HarnessX Architecture

β†’ See docs/architecture.md for the full 9-dimension behavior pipeline, processor hook points, and composition API.


πŸš€ Quick Start

Click to expand

Install

One-click install (interactive β€” asks before installing uv, Node.js, and optional IM Gateway):

curl -sSf https://raw.githubusercontent.com/Darwin-Agent/HarnessX/main/scripts/install.sh | bash

Non-interactive β€” install everything without prompts:

curl -sSf https://raw.githubusercontent.com/Darwin-Agent/HarnessX/main/scripts/install.sh | bash -s -- --all

Both commands install uv, Python 3.12, harnessx, and (with Node.js available) the Harness Lab frontend. After installation, reload your shell or run source ~/.bashrc (or ~/.zshrc on macOS).

Manual install with uv
uv python install 3.12
uv venv --python 3.12 .venv
source .venv/bin/activate
uv pip install -e .
# Build frontend (required for hx lab)
cd frontend && npm install && npm run build && cd ..

CLI

export ANTHROPIC_API_KEY=sk-...

hx "Research 2026 AI agent trends and write a structured report"
hx -p "Write a Python fizzbuzz"     # non-interactive, print and exit
hx -c path/to/config.yaml           # load a YAML config
hx --resume <run_id>                # resume a previous session
hx lab                              # open the Lab UI at localhost:8000

IM Gateway

Connect your agent to Feishu, Telegram, Slack, Discord, or DingTalk with a single service. The gateway ships with a built-in React console for managing channels, sessions, and workspaces.

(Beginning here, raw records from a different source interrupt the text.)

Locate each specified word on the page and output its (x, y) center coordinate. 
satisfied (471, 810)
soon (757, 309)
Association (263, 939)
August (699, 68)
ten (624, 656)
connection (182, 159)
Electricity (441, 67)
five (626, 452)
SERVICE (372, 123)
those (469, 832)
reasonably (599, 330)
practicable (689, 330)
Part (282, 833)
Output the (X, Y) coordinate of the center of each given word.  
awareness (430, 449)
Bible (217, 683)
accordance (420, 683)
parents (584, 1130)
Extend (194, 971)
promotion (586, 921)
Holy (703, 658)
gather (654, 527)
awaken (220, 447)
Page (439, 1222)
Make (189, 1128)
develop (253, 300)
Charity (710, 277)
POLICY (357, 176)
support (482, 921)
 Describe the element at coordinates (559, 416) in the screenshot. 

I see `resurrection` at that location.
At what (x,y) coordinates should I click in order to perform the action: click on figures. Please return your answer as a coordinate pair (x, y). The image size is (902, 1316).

hx-gateway start   # start the gateway (configured in ~/.harnessx/gateway.yaml)

β†’ See gateway/README.md for setup, channel configuration, and architecture.

Python SDK

Minimal runnable example
import asyncio
from harnessx import BaseTask, HarnessConfig
from harnessx.core.model_config import ModelConfig
from harnessx.providers.anthropic_provider import AnthropicProvider

async def main():
    model = ModelConfig(main=AnthropicProvider("claude-sonnet-4-6"))
    harness = model.agentic(HarnessConfig())
    result = await harness.run(BaseTask(description="What is 2 + 2?"))
    print(result.final_output)

asyncio.run(main())

πŸ“Š Benchmarks

HarnessX provides two evolution loops that systematically improve agent performance on any benchmark:

  • Harness Evolution β€” a meta-harness analyzes trajectories and automatically searches for better processor combinations, prompt strategies, and tool configurations, without changing the model.
  • Model Evolution β€” reward-annotated trajectories from harness runs feed RL fine-tuning (via VERL), improving the model itself.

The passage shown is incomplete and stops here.